§ **Problem statement**: Set down, word for word, the part of the text below on Meyerowitz's history of transsexuality that runs from "Hi John, I’ve" up to and including "for trans individuals.".

§ **Document text**:

During the first week of the semester, we discussed and critiqued Joan Scott’s article, categories of analysis, and the gender binary between male and female. It is very fitting that in our second to last week—our last monograph—we discuss how the manipulation and change of sex separates from gender; the divergence shows that transsexuality and scientific change alter our understandings of how sex and gender work or do not work together congruently.
In Joanne J. Meyerowitz’s How Sex Change: A History of Transsexuality in the United States, the perception of sex and gender in the post-World War II years comes under scrutiny. Specifically, in How Sex Changed, Meyerowitz opens with an anecdote that demonstrates how sexual transition happened and how Americans perceived it following World War II. Christine Jorgensen, who served as a G.I., openly transitioned from male to female. A media frenzy ensued which popularized Jorgensen’s story—and Jorgensen embraces a public persona—making her sex transition national news. Not only this but as the news focused on the transition Americans openly learned more about the various aspects of sex that move beyond the anatomical understandings of the human body.
On page 3 of Meyerowitz’s introduction, she explains the various features of sex. Just like historical source materials, a multi-teared system delineated the various features that explained sex:
Primary
Genitals and gonads
Secondary
Breasts, beards, and other physical features that usually appeared after puberty
Tertiary
Erotic drives
Fourth-order
Traits, mannerisms, and even occupations and clothes
Anatomical Sex
The sex of the body
Functional Sex
How men and women thought and behaved
As I read through the book I kept thinking of these features that many Americans separated to explain the different levels of sex. These are various categories that help explain various perceived issues and the much broader binary of male and female. The multiple categories demonstrate that many Americans adhered to the strict gender binary and looked for ways to separate by sex, gender, and behavior.
Meyerowitz’s book, however, breaks out of the formed box. How transsexuality transformed America’s understanding of sex is a powerful way to move beyond categories of analysis and strict, rigid boxes. Transsexual individuals expanded outside of these boundaries. However, transsexuals and scholars of transsexuality formed new categories of analysis. “That sex, gender, and sexuality,” says Meyerowitz, “represent analytically distinct categories, that the sex of the body does not determine either gender or sexual identity, that doctors can alter characteristics of bodily sex” (284).
If we look at this book through the lens of Elizabeth Reis’s article, “Impossible Hermaphrodites,” we see that there is quite a difference from those adhering to the sex for which they were born. Reis states, “Those living with ambiguous bodies generally shared the binary ideal and sought to blend in, if only because survival demanded it”—this most definitely parallels with Judith Butler’s idea of gender performativity. Reis continues, “Forced to choose a sex, however, they did not always adhere to the sex they chose” (414). Therefore gender and sex are two completely different things and ideas. They don’t fit perfectly into the gender binary and follow more of what Jeanne Boydston asks us: whether a male/female distinction is important in social relationships in this place and time” (Boydston, 578).
The fluidity of gender and sexuality weaves in and out of the American social and cultural fabric. Male and female are not two distinct things or beings, but rather participate in a larger framework of gender and sexuality in a society. Meyerowitz’s book shows us that transsexuality changed and transformed boundaries when it comes to understanding the differences in gender or the movement between different sexes. Scientific and medical changes to a human body, transitioning that person from male to female (or vice versa) reinforces a new study of gender and sexuality.
Meyerowitz shows us gender and sexuality are not two congruent things. Though this story seems to focus on the male to female transition, not of female to male—one critique many reviewers noted—it is a fascinating story of how perceptions of sex changed through transsexuality in the United States.
John, loved reading your eloquent posts all semester, including this one. I liked your connection to Joan Scott and it helped me connect Meyeorowitz’s work to the other broader themes we’ve been discussing throughout class. It’s eye-opening to look at Joan Scott’s work with transgender and intersex people at the focus, as well. Looking forward to class tomorrow!
Hi John, I’ve enjoyed your posts all semester. Joan Scott’s understanding of gender features predominantly in how Meyerowitz creates categories and understandings of how gender operates for trans individuals.

§ **Given information**:
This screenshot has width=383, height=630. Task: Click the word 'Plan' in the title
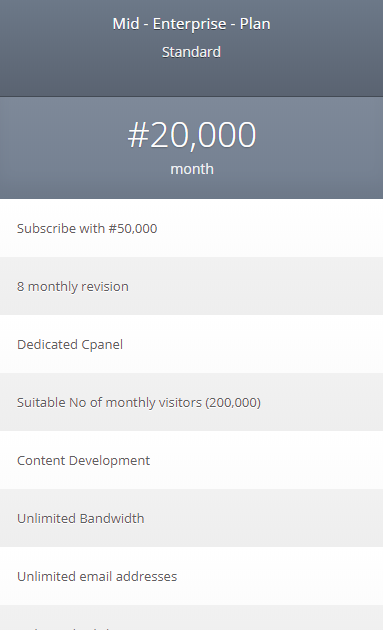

§ **Answer to this task**:
Hi John, I’ve enjoyed your posts all semester. Joan Scott’s understanding of gender features predominantly in how Meyerowitz creates categories and understandings of how gender operates for trans individuals.